Beliefs are those convictions we trust as being true, like “the sky is blue, and the grass is green”? We have a way of coding and storing values in our bodies, where they are stored determines their importance to us. Our deepest values are often held well outside of our conscious awareness and are instantly accessible – (subconsciously) for reference.

Values provide the only form of sustainable motivation, as they are deep seated and totally logical to us!

Our Values system evolves as we mature and experience life obtaining an education and learning what is socially acceptable in our cultural environment.

If you think back 10 years ago – would you have made the same choices as you would today? Probably not. Why? Because you have evolved new sets of values that correlate to your experiences, culture and environment to date.

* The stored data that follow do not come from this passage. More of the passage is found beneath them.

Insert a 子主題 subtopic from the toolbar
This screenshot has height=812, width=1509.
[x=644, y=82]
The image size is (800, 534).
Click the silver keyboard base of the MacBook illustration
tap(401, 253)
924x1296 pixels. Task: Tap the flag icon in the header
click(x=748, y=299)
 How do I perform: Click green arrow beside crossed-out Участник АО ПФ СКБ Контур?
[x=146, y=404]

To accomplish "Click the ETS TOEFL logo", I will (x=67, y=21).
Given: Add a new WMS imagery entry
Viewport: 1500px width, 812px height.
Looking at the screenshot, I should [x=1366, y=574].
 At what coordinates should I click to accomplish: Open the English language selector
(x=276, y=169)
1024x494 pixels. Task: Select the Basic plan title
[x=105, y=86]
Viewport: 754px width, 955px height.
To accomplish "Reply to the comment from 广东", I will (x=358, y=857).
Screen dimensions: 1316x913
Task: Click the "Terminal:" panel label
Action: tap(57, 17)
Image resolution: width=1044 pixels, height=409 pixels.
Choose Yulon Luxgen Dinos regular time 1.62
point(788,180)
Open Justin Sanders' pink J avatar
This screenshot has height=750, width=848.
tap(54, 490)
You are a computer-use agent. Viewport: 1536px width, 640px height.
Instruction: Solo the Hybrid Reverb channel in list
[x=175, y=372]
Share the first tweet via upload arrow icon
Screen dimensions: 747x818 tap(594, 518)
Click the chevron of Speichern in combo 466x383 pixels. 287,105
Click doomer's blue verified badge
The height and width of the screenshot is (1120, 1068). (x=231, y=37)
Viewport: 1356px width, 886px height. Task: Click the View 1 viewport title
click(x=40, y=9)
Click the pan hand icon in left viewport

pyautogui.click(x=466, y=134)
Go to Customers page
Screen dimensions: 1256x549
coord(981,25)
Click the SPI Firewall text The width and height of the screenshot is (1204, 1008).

So if we think back to the behavioural problems experienced by certain football clubs, obviously the players who engage in these socially unacceptable acts have differing “Values” to you and me.

This is a situation that has partly been cultivated by the very people who have been given the duty to nurture and develop the profile of the sport and its athletes. And that is the clubs and their management teams!

The clubs take these young athletes, often who are struggling academically but who excel athletically giving them the opportunity of a life time, a large amount of money to “Play sport” as their career with national profiles, star like lifestyles and egos to rival some world leaders and chefs.

Making them hero’s and role models to others without ever really giving them the tools, education and coaching in how to manage this new found foreign lifestyle, this acquired stardom. Shifting their internal values system, teaching them that savage behaviour is not only acceptable on the field but necessary to be at the top of their game to be part of the “Pack”.

Society then expects them to make the mature and socially acceptable choices, making that differentiation between the field and the street.

Realistically they will no more make the right decision than they would drive a car perfectly first time without ever receiving driving lessons, its something that has to be taught and taught from a young age, nurtured if you like.

The other people who must accept some of the responsibility for this values shift in these young athletes are you and me! The very people who follow and support these clubs. Ultimately placing these “Athletes” on their pedestals, deeming their primal behaviour acceptable, if not openly certainly by continuing to support the clubs we are clandestinely doing so

So what can we do to “lift their game” to turn around this spiraling collapse of “Values” in some of these athletes?

In a one on one situation the sub-modalities of a person’s values can be altered, by identifying the neurological associations to the value and altering them or re-imprinting them with a more desirable value giving that person a different outlook and perspective! Positively influencing their filtration system, giving them more options when making decisions.

However if we want to change the “Culture” within the sport we have to look deeper at a long term education program, one that would incorporate all new and existing players, coaches, managers etc.

If our experiences determine our “Values” then if we expose these athletes to positive experiences and broaden their knowledge and education on life, cultures and society then their “Values” will also change.